From Theory to the Plate: Cultured Meat and Alternative Proteins as a Response to the Climate Crisis
An event held by the Ministry of Innovation, Science and, Technology at COP27’s Israeli Pavilion showcased Israeli innovation and progress in the field, which could help mitigate global warming
Edited by: TJVNews.com
The animal-based foods industry, which causes greenhouse gas emissions and involves inefficient land and water use, is on the rise, and the global consumption of its products is higher than ever before. Creative solutions for the emerging global food crisis is an increasingly urgent need; alternative proteins, which include cultured meat and plant-based meat, provide an option that could lead to a decrease of up to 92% in greenhouse gas emissions, in comparison to conventional meat.
An event hosted by the Ministry of Innovation, Science and Technology at COP27 highlighted innovations in cultured meat and alternative proteins technologies to mitigate the effects of climate change was held yesterday (Thursday) in the Israeli Pavilion at COP27, the UN’s climate conference at Sharm el-Sheikh. The event – initiated by the Ministry of Innovation, Science, and Technology in collaboration with the Council for Higher Education and the Ministry of Agriculture – was attended by Tamar Zandberg, Minister of Environmental Protection; Tom Dan, Deputy Director-General of the Ministry of Innovation, Science, and Technology; and the ministry’s Chief Scientist, Prof. Avi Domb.
Discussions during the event focused on government efforts to promote R&D of alternative proteins and the Israeli companies developing this field. The Innovation Authority’s Hanan Brand, Aleph Farms’ Dr. Lee Recht, and CEO of GFI Israel, Nir Goldstein, spoke on the subject.
Minister Tamar Zandberg said at the event: “I congratulate the Ministry of Innovation, Science, and Technology and GFI for their close partnership in the field of alternative protein innovations. This field holds personal significance for me, both as a vegan and as the Minister of Environmental Protection. The animal-based product industry is responsible for 20% of the world’s greenhouse gas emissions and for damaging ecological systems. Israel is a world leader in the field of alternative proteins, and this is an excellent opportunity for us to make a contribution not only to the technological innovation economy, but also to the effort of saving the world.”

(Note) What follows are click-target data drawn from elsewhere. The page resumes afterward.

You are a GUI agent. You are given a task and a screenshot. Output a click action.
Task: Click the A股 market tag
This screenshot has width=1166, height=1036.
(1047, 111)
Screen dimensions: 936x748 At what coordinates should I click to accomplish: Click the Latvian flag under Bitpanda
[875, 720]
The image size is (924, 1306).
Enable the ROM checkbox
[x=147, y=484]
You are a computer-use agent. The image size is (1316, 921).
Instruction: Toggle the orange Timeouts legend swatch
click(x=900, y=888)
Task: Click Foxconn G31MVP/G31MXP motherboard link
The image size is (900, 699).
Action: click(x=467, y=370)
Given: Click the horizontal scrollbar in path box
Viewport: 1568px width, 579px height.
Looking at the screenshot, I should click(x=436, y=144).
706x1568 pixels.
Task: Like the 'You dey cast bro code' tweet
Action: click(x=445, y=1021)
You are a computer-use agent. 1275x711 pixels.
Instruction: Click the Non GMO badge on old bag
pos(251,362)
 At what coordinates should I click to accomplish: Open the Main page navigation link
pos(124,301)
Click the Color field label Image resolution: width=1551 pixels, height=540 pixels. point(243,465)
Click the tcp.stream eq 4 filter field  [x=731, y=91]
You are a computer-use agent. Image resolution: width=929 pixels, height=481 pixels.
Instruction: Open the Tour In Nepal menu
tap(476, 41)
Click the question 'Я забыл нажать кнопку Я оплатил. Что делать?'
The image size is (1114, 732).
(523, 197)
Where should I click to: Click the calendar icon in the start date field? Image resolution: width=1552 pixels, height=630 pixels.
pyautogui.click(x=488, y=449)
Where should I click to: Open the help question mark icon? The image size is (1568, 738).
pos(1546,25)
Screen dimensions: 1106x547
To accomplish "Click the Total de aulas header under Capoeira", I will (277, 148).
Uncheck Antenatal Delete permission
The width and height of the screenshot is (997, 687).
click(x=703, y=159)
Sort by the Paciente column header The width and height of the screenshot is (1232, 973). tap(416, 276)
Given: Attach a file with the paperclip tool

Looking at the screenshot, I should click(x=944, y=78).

Tom Dan, the Ministry of Innovation, Science and Technology’s Deputy Director-General, said: “The Israeli Industry has developed technologies aimed at producing cultured meat for the price of just a few dollars per kilograms (instead of $2,000 today). Once they mature, we will witness a transformation in our eating habits; global food security, currently threatened by climate change, will increase; and, in turn, greenhouse gas emissions will decrease. This is made possible by significant state investments in R&D, and it is precisely why the National Council for Civilian Research and Development has defined this field as a national priority, leading to the allocation of substantial resources in the coming years.” Chief Scientist Prof. Avi Domb said: “The commercialization of alternative proteins is expected to provide a response to the emission of greenhouse gases and to food security challenges, thereby becoming a central part of human coping with climate change. Israel is a leader in the field, both in academia and in the industry. Cultured meat products we will see in supermarkets in the coming years are based on academic developments that originated in research on tissue engineering and regenerative medicine.
Academia, especially the applied sciences, have a tremendous role to play in the field of climate change, and this is why we are seeing considerable government investments in it: Applied science projects supported by the Ministry of Innovation, Science, and Technology’s research fund, and Innovation Authority investments in start-ups promoting the industry.”
Nir Goldstein, CEO of GFI Israel, said: “Climate change is here, as is the global food crisis, and no other field is second to alternative proteins – cultured or plant-based meat – in terms of thepotential contribution Israeli technology can make. Worldwide, Israel ranks second in the scope ofinvestments in startups producing alternative proteins, with over a $1 billion raised to date. The government has a crucial role in establishing Israeli leadership of this field – in addition to the support it provides, strategic investment is also needed in academic research and R&D”.